Nonetheless, many homeowners struggle while trying to choose which colour would be best for their hallways. When there is no preexisting furniture or abundant décor in a space, it might be difficult to narrow down your options and feel inspired. Because of this, deciding which choice to go with might be challenging.
How Should I Decide on a Color for My Hallway?
If you’re feeling a bit overwhelmed by the quantity of paint possibilities available to you and you don’t know where to start, take an objective look at the length of your hallway, the lighting in it, and the ceiling. Take them into consideration, as well as the general design of your home, when deciding where to start. Here are the hallway color schemes that you should know about.
The Hall’s Width
Because you aren’t constrained by the need to make a narrow hallway look larger, you are free to go with any colour scheme, from subtle variations on a single neutral tones to bold, eye-catching contrasts.
Similarly, long corridors benefit greatly from an accent wall in a vibrant colour that stands out against the background wall, the ceiling, and the finishings. Similarly, if your hallway’s walls are one continuous, boring plane, you may want to think about ways to break up the monotony and generate visual interest, such as by painting the crown moulding, wall trim, or wainscoting in a contrasting colour.
Alternative Light Sources vs. Natural Light
In some hallways, the only source of light is an artificial fixture. Painting a space in a neutral or extremely pale colour will make it seem lighter and more spacious.

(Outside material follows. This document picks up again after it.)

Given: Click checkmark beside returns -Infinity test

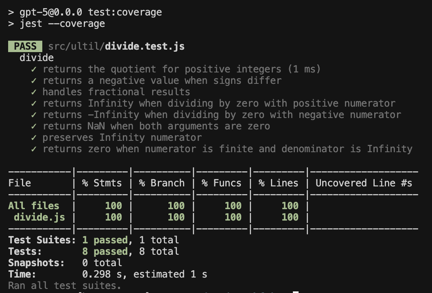Looking at the screenshot, I should tap(34, 115).
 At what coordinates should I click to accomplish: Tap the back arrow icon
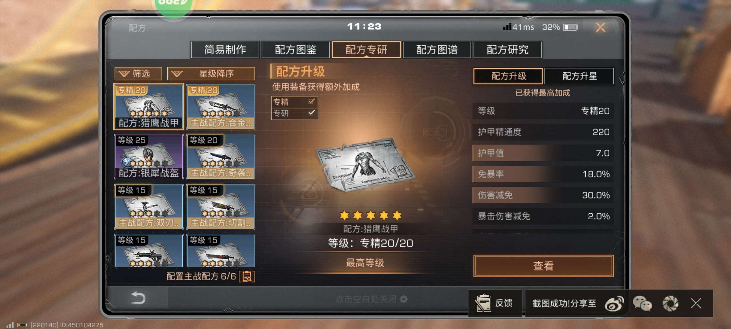coord(138,298)
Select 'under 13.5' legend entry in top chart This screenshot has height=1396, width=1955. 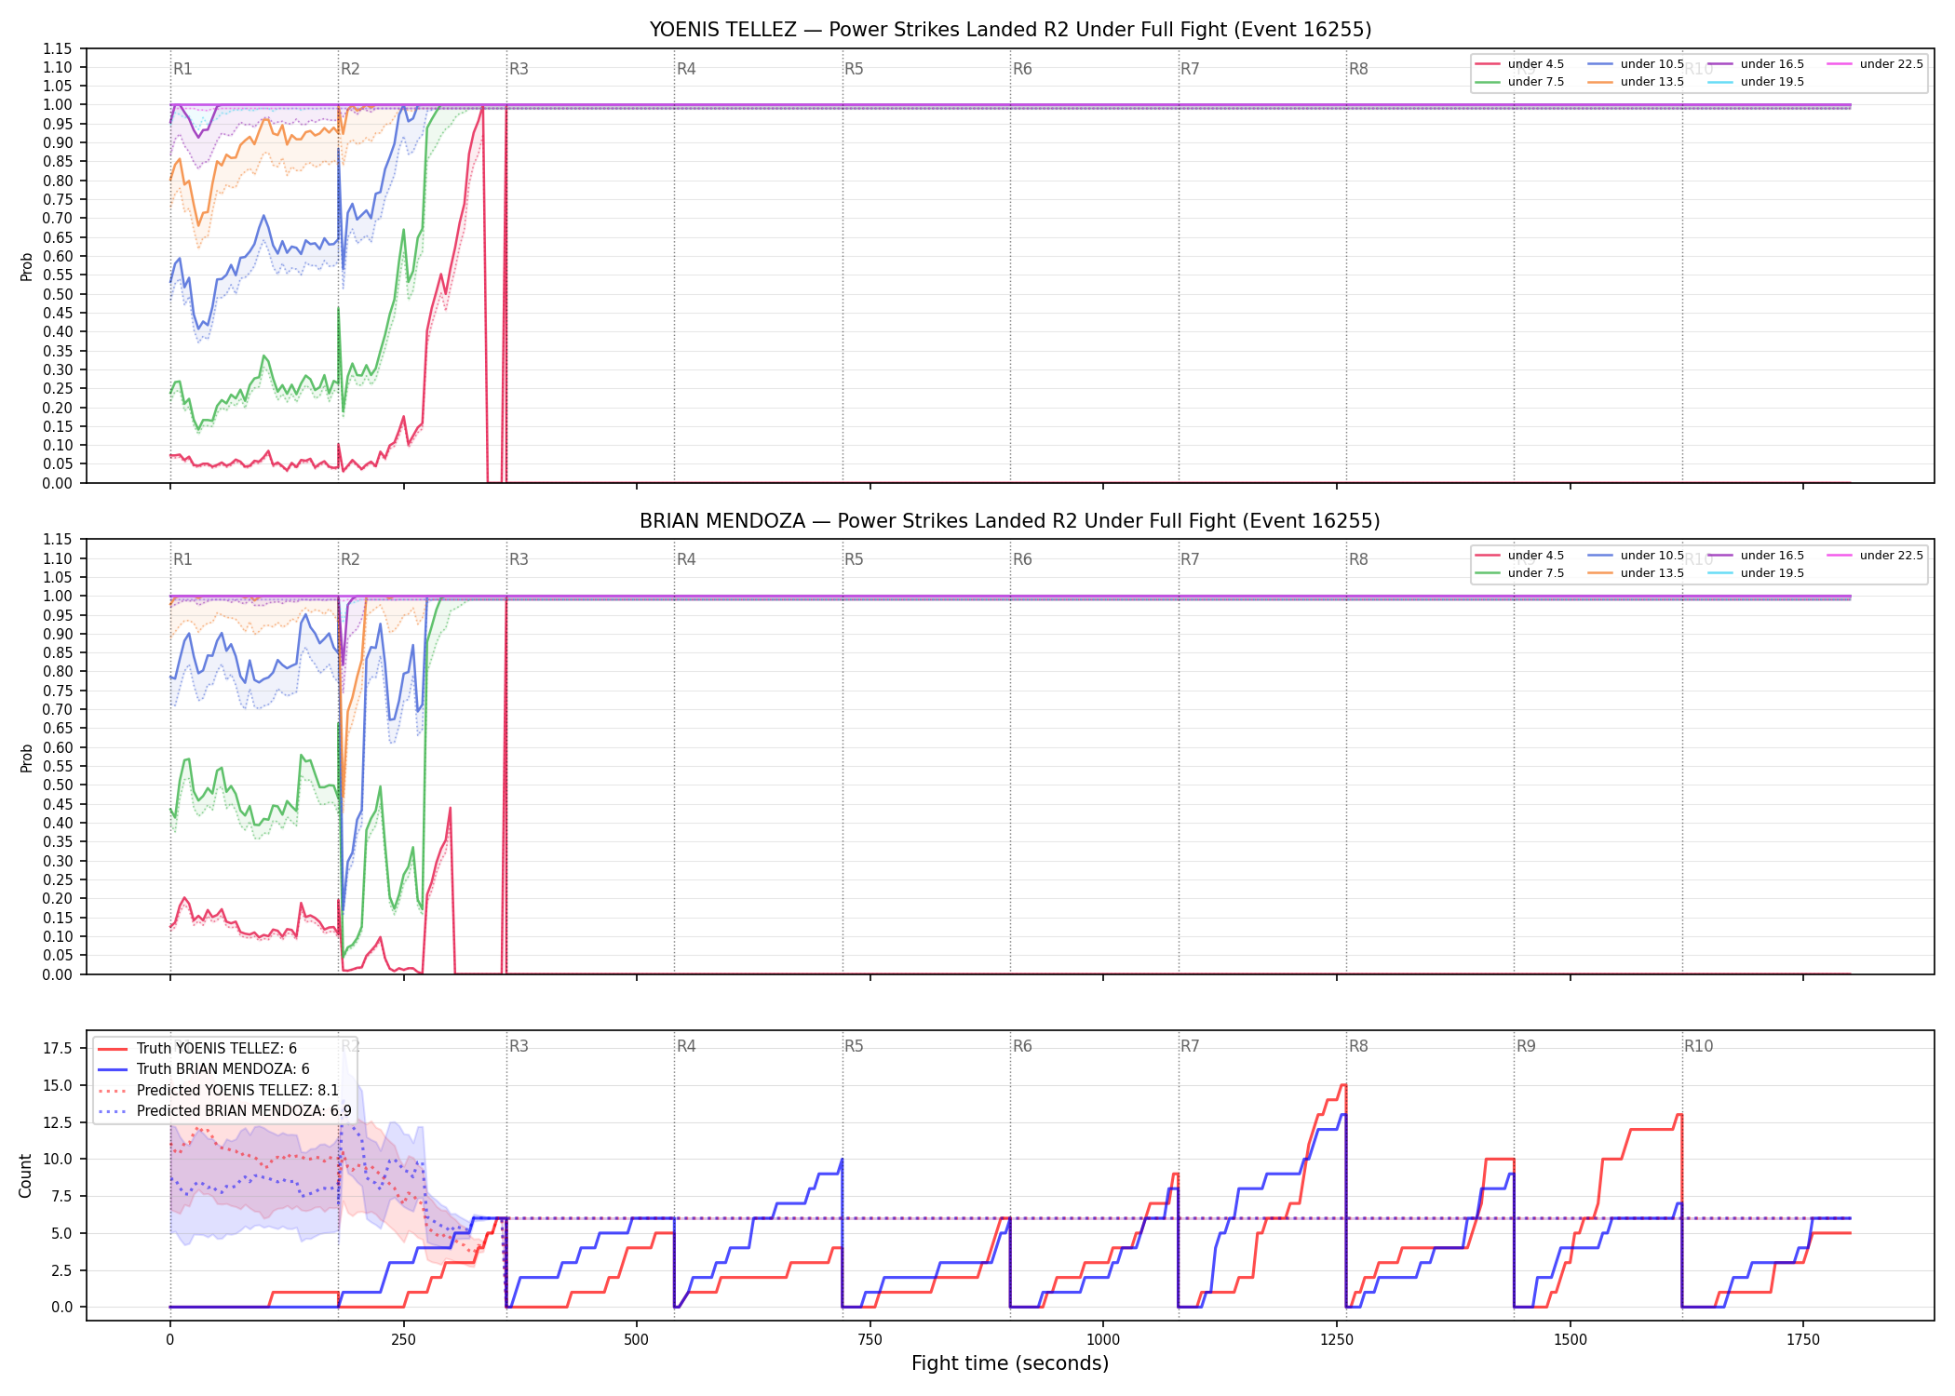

Rooms that don’t get a lot of natural light might benefit from pastel shades of grey, pink, green, and blue instead of the standard white. Here are some more common colour choices. These brighter tones are ideal for the halls that connect sleeping quarters because they are better at reflecting the artificial light that is there and because of their inclination to generate a calming ambiance.
In contrast, a hallway with windows might benefit from brighter colours; apple green and sunshine yellow are great examples. Curtains are a great way to provide privacy without blocking off the light, and sheers are a great option if you need to utilise them.
The Top of the Ceiling
It’s easy to overlook the ceiling when choosing paint colours for a space, but hallways may be especially prone to this. Instead of painting over the current white coating on the ceiling, why not try something more visually interesting? If you want your ceiling to stand out more, try choosing a different shade of paint than what you chose on the walls.
The ceiling’s height has a significant role here; if the ceiling is lower than the walls, painting the walls a lighter colour will make the ceiling seem taller. In contrast, you might go in a more daring direction by painting the ceiling a darker or brighter tone to provide a dash of colour and some drama. The ceiling would seem to be higher as a result of this.